J’ai cherché à « mieux comprendre » le phénomène RHP dans les derniers jours, environ 48 heures après que le Jonquiérois ait fait parler pas mal de lui en inscrivant deux (très beaux) buts contre les Red Wings de Detroit, jeudi dernier, dans l’uniforme du Canadien de Montréal. Et il s’en est fallu de peu qu’il réussisse son tour du chapeau en prolongation.

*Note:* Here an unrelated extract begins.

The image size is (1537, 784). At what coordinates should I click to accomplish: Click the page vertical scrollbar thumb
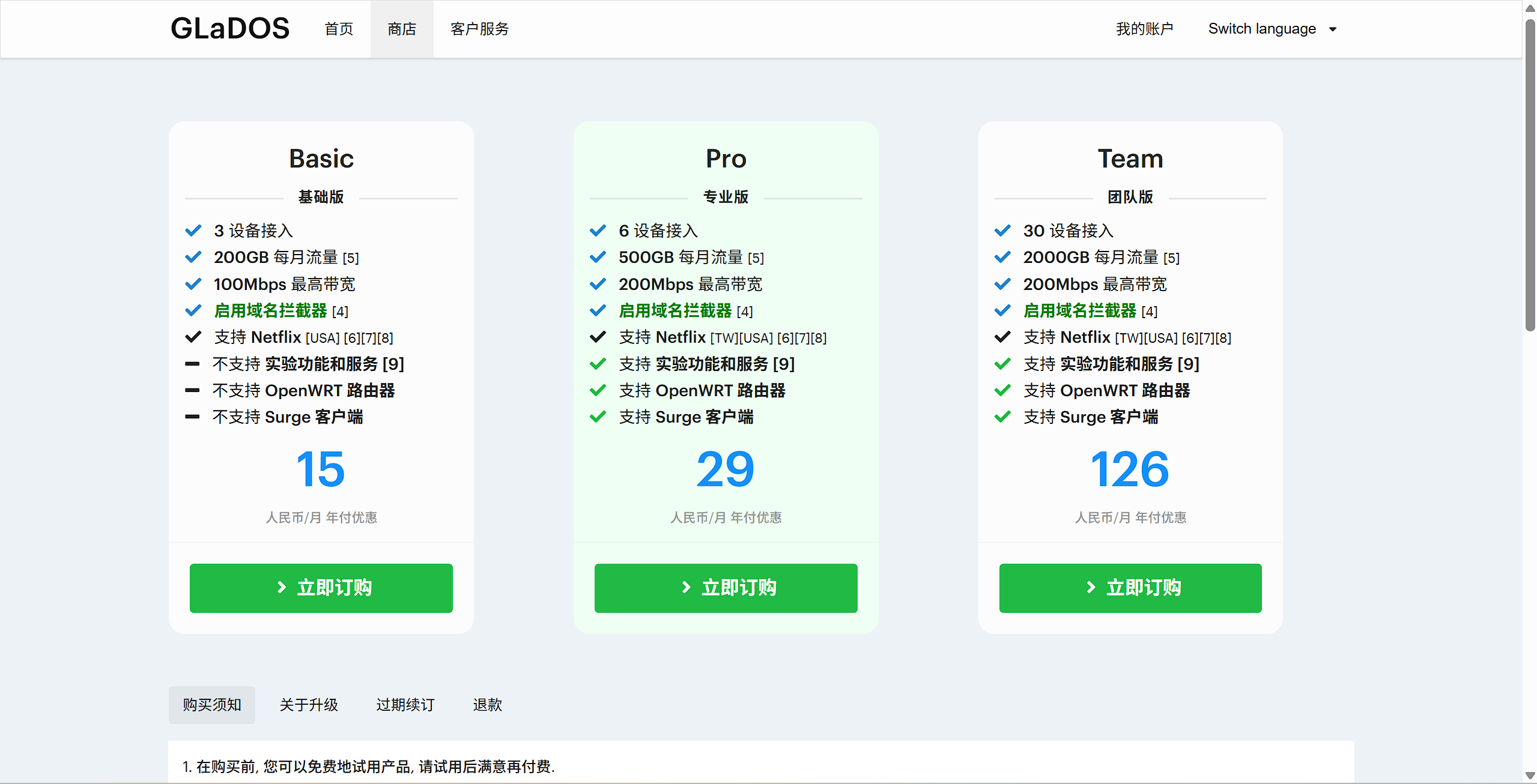(x=1530, y=174)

Le jeune homme de 24 ans, fier produit régional développé chez nous, en a impressionné une couple par sa fougue, son aisance sur la glace et devant les caméras, ainsi que son travail acharné. À Chicoutimi, endroit où il a terminé sa carrière junior avec le C de capitaine cousu sur son chandail, après trois saisons dans l’uniforme des Huskies de Rouyn-Noranda, on est fier et élogieux, certes, mais surpris ? Pas tellement.
Yanick Jean, entraîneur d’Harvey-Pinard avec les Saguenéens en 2019-2020, sa dernière — et inachevée — dans la LHJMQ, quand la pandémie a volé le show, dresse un parallèle avec Yanni Gourde, un autre qui a défoncé les portes pour faire sa place dans la Ligue nationale. Jean a « coaché » Gourde à Victoriaville. Je vous avertis, la citation est longue, mais elle mérite d’être reprise dans son intégralité.

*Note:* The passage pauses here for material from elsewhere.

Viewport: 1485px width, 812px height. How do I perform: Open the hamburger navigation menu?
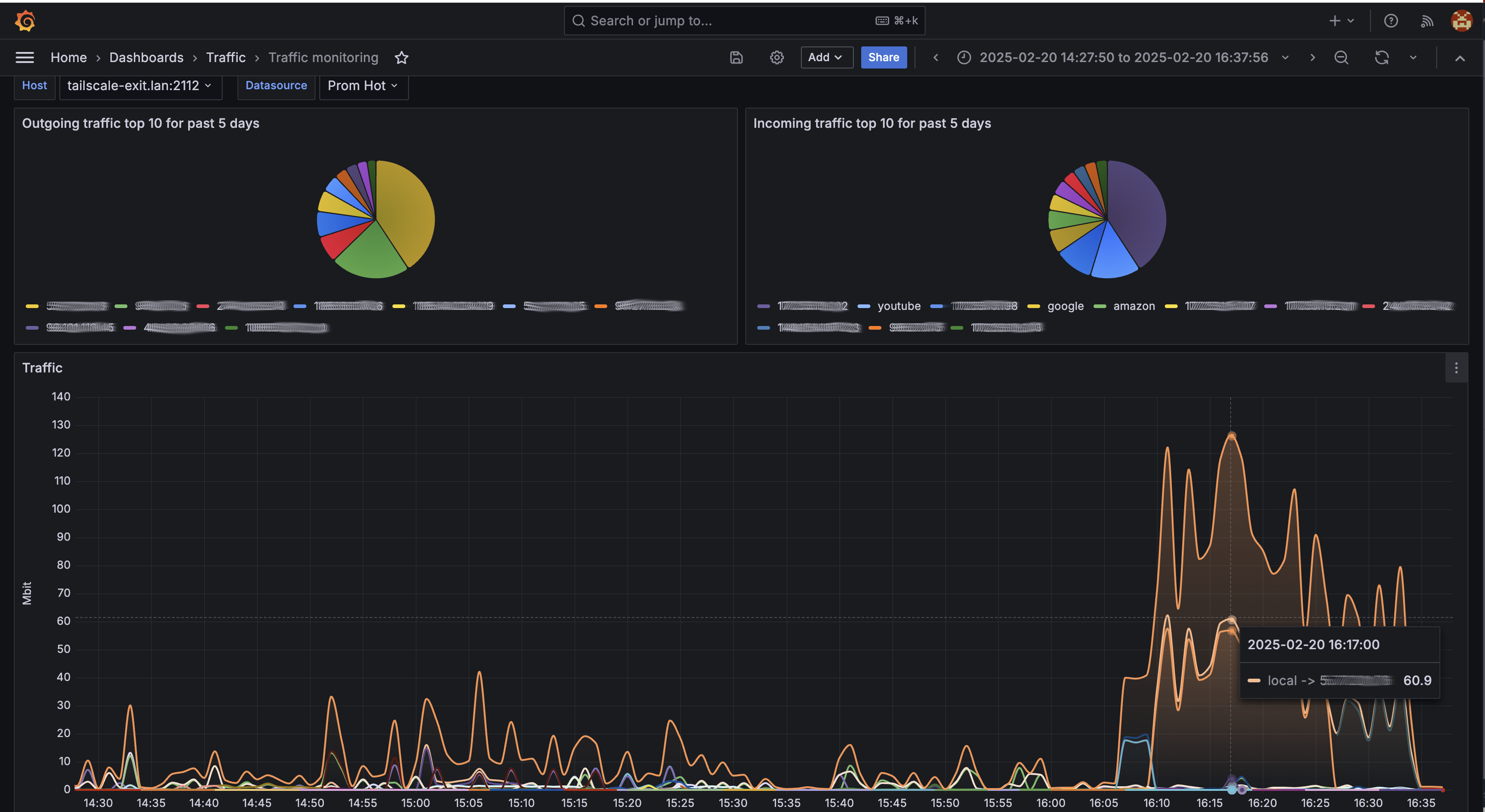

« C’est le genre de gars qui ne se contentent pas de se faire dire non, d’avoir un temps de jeu moins élevé, a noté l’expérimenté entraîneur, rencontré samedi. Au lieu de se demander pourquoi ils ne jouent pas, pourquoi ils ne sont pas à un niveau supérieur, ils sont dans le comment. Comment je pourrais faire pour obtenir plus de temps de glace ? Qu’est-ce que je peux faire pour gagner en confiance ? Ils ne trouvent que des solutions au lieu de chercher des problèmes. Des joueurs de hockey comme Harvey-Pinard, qui ont cette attitude, il n’y en a pas beaucoup, et j’inclus ceux dans la Ligue nationale. À un, ce n’est jamais assez, il y a toujours moyen d’en faire plus. Il s’organise pour que ça marche. »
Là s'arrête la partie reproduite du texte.